Dixie, I can assure you there would be a high attrition rate at the event if I were to show up in my Super Hero underoos pajamas. 

"I'm Spider Man! Spider Maaaaaan! Yes, I am...."

*vc darts about the room sporting his tights and gadget belt...


----------



## vc1111 (Apr 13, 2004)

I've got couple baits ready for donation at the upcoming Outdoor Adventure Show put on by the Fairport Harbor Rod & Reel Assoc. I'm still finishing them, but I'll post pictures of them soon.

One is a musky bait that isn't ready quite yet, and another is a bass topwater prop bait, which should be done very soon.


----------



## JIG (Nov 2, 2004)

Someone say Top-water buzzzzzz baits for the night bite!  May be a Popper too.


----------



## Dixie Chicken (Nov 12, 2004)

Just catching up on this post. 

Whoo Woo!! 

Vince & John are going over the top for us. Can't wait. The feed back I've been getting is all good!

Thanks Guys
Larry


----------



## vc1111 (Apr 13, 2004)

Here's the finished bass bait, a Bumble Bee Buzzer beckoning bulky, big-bellied, bawdy, burly, bitter, belligerent, bellicose bass     :


----------



## peple of the perch (Sep 13, 2004)

I might be able to make it. We only have to go over 1 chapter on the 1st so i might be able to get out at 1:30


----------



## JIG (Nov 2, 2004)

BBBBBZZZZZZZZZZ!!!!!!!!!!!!!!! BBBBBZZZZZZZZZZZ!!!!!!!!!!!!!!!!


WHAMMMMMMM!!!!!!!! Fish on! 

Pretty cool lookin buzz bait man. Tryin too get out but well have to wait an see. 
Larry make sure you keep the hooks away from John! If not at least bring a :C kit!
Vince Black works well also along with all white. Nice job guys!


----------



## Dixie Chicken (Nov 12, 2004)

Really great looking bait Vince. Should generate lots of interest for our raffle.
Thanks!!!!

Jig it looks like Vince must know John pretty good as he does not have any hooks on this one at all. Jig you had me spitting my coffee this am I was laughing out loud!!!

DC


----------



## vc1111 (Apr 13, 2004)

I'd fire out a few jokes at John's expense, but I have a history of incidents of my own...most are colorful and involve flames or sharp items.


----------



## Dixie Chicken (Nov 12, 2004)

Did any of the start with "Watch this Boys"?
DC


----------



## TIGGER (Jan 17, 2006)

No hooks!!!!!!!!!!!!!!! great. I got ripped again this past weekend in the hand. 

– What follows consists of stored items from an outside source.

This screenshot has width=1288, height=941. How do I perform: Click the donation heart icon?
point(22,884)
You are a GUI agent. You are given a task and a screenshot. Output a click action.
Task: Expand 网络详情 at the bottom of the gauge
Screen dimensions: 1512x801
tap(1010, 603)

Reminder to myself............. Don't hang baits with hooks by the light switch! LOL

I can't wait for the show. Man am I behind on viewing the new posts! LOL

Vince the bait look great!!!!!!!!


----------



## peple of the perch (Sep 13, 2004)

Maybe you should get "the clapper" for your workshop. so you wouldent have to worry.


----------



## fugarwi7 (Sep 20, 2006)

peple of the perch said:


> Maybe you should get "the clapper" for your workshop. so you wouldent have to worry.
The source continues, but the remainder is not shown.